Pria berkaca mata itu tersenyum memperlihatkan mata sipitnya. Wajahnya kini terlihat lebih tampan. Kemudian, ia terdiam lagi dan menatap Luhan lurus – lurus. "Shinhwa Enterprise sudah benar-benar maju. Bahkan, perusahaan kami ini sudah terkenal hingga taraf internasional. Memangnya kau bisa apa? Kau yakin kemampuanmu itu bisa membuat Shinhwa Enterprise semakin mendunia?"
Dalam sekejap tenggorokan Luhan terasa tercekat. Ah! Benar – benar pria di depannya ini membuatnya gila. Memang, jawaban Luhan barusan terdengar klise. Karena ia sudah tidak tahu harus menjawab apalagi. Tenaga dan pikirannya sudah lelah karena hari ini ia melakukan tes wawancara sampai dua kali. Dan di Shinhwa Enterprise yang ketiga.
Detik demi detik berlalu. Sudah lebih dari tiga puluh menit Luhan duduk dikursi panas tersebut. Pertanyaan – pertanyaan tak terduga dan cukup menyulitkan menambah rasa lelah Luhan. Pria berusia dua puluh enam tahun itu mulai pasrah, rasanya seperti ada beban berat yang menimpanya. Apapun hasilnya nanti ia akan mencoba menerima. Mungkin saja, Shinhwa Enterprise memang bukan jodoh kerjanya.

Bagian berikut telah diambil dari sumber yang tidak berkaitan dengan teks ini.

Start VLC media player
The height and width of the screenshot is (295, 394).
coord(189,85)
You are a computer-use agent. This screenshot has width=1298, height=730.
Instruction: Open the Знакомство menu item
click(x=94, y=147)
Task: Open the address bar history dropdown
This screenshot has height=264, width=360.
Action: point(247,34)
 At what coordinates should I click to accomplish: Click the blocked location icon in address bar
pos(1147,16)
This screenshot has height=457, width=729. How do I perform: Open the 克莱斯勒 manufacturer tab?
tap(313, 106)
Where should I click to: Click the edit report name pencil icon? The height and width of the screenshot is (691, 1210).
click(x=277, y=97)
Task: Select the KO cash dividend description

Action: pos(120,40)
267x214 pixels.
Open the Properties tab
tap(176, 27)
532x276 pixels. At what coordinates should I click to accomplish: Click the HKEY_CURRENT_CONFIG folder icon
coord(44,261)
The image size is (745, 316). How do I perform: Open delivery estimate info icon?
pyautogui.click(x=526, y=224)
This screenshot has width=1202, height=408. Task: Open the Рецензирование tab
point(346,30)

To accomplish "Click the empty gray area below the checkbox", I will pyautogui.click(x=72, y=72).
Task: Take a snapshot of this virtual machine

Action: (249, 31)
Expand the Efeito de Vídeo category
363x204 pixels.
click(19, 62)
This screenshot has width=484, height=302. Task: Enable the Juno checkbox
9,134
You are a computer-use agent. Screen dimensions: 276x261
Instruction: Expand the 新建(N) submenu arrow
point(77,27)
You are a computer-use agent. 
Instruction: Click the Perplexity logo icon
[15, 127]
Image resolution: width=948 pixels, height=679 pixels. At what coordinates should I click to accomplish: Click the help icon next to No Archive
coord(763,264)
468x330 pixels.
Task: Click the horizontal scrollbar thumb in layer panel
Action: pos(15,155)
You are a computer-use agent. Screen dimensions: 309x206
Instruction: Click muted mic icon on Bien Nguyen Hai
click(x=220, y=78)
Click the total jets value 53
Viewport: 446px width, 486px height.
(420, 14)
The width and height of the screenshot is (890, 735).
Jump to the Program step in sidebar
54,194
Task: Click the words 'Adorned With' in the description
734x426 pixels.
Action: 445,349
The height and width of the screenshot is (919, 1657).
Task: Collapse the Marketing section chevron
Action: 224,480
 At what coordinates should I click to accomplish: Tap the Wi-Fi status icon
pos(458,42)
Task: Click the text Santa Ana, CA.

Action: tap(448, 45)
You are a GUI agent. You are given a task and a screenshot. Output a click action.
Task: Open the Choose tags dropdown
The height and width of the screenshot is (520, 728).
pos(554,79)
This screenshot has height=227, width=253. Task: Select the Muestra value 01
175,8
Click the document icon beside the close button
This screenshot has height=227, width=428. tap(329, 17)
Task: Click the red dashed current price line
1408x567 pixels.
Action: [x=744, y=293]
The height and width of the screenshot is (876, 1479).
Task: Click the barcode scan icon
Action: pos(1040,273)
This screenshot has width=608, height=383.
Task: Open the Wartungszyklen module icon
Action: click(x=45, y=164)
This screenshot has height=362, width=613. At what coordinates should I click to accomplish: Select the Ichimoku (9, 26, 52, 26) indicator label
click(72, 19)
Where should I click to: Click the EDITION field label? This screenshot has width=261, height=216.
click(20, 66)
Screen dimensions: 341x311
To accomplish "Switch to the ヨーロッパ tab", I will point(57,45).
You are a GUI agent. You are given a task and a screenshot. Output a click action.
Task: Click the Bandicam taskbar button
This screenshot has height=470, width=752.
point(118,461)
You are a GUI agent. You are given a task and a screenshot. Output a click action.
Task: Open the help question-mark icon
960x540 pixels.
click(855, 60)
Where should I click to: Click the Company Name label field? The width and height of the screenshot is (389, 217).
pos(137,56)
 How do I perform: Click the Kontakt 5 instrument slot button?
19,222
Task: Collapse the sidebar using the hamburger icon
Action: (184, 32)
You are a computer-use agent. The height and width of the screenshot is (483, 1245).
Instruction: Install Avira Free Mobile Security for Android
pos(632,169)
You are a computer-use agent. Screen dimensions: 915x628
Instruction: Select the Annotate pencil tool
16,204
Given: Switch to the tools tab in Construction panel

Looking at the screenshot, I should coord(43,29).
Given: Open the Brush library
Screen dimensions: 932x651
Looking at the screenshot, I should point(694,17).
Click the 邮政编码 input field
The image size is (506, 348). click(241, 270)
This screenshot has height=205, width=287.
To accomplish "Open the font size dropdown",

Luhan menarik napas pelan, setelah menghembuskannya ia pun menjawab pertanyaan orang yang mewawancarainya. "Saya yakin kemampuan saya bisa membawa Shinhwa Enterprise lebih maju dari sekarang. Saya sudah mengikuti perkembangan Shinhwa Enterprise sejak lama. Untuk saat ini, Shinhwa Enterprise hanya terkenal di kelas Asia dan belum sampai Amerika bahkan Eropa. Jika saya diterima di Shinhwa Enterprise, saya yakin, saya bisa membantu Shinhwa Enterprise hingga ke penjuru dunia. Dan kemungkinan besar, tidak hanya orang Korea Selatan yang mengikuti audisi di sini, tapi orang – orang dari Paris, Swiss hingga Los Angeles pun juga akan mengikuti audisi di Shinhwa Ent. Saya yakin, saya bisa membantu Shinhwa Enterprise mengalahkan perusahaan entertainment besar yang ada di Korea Selatan saat ini." Tak ada nada sumbang disuara Luhan. Ia tampak sangat yakin dan percaya diri akan jawabannya.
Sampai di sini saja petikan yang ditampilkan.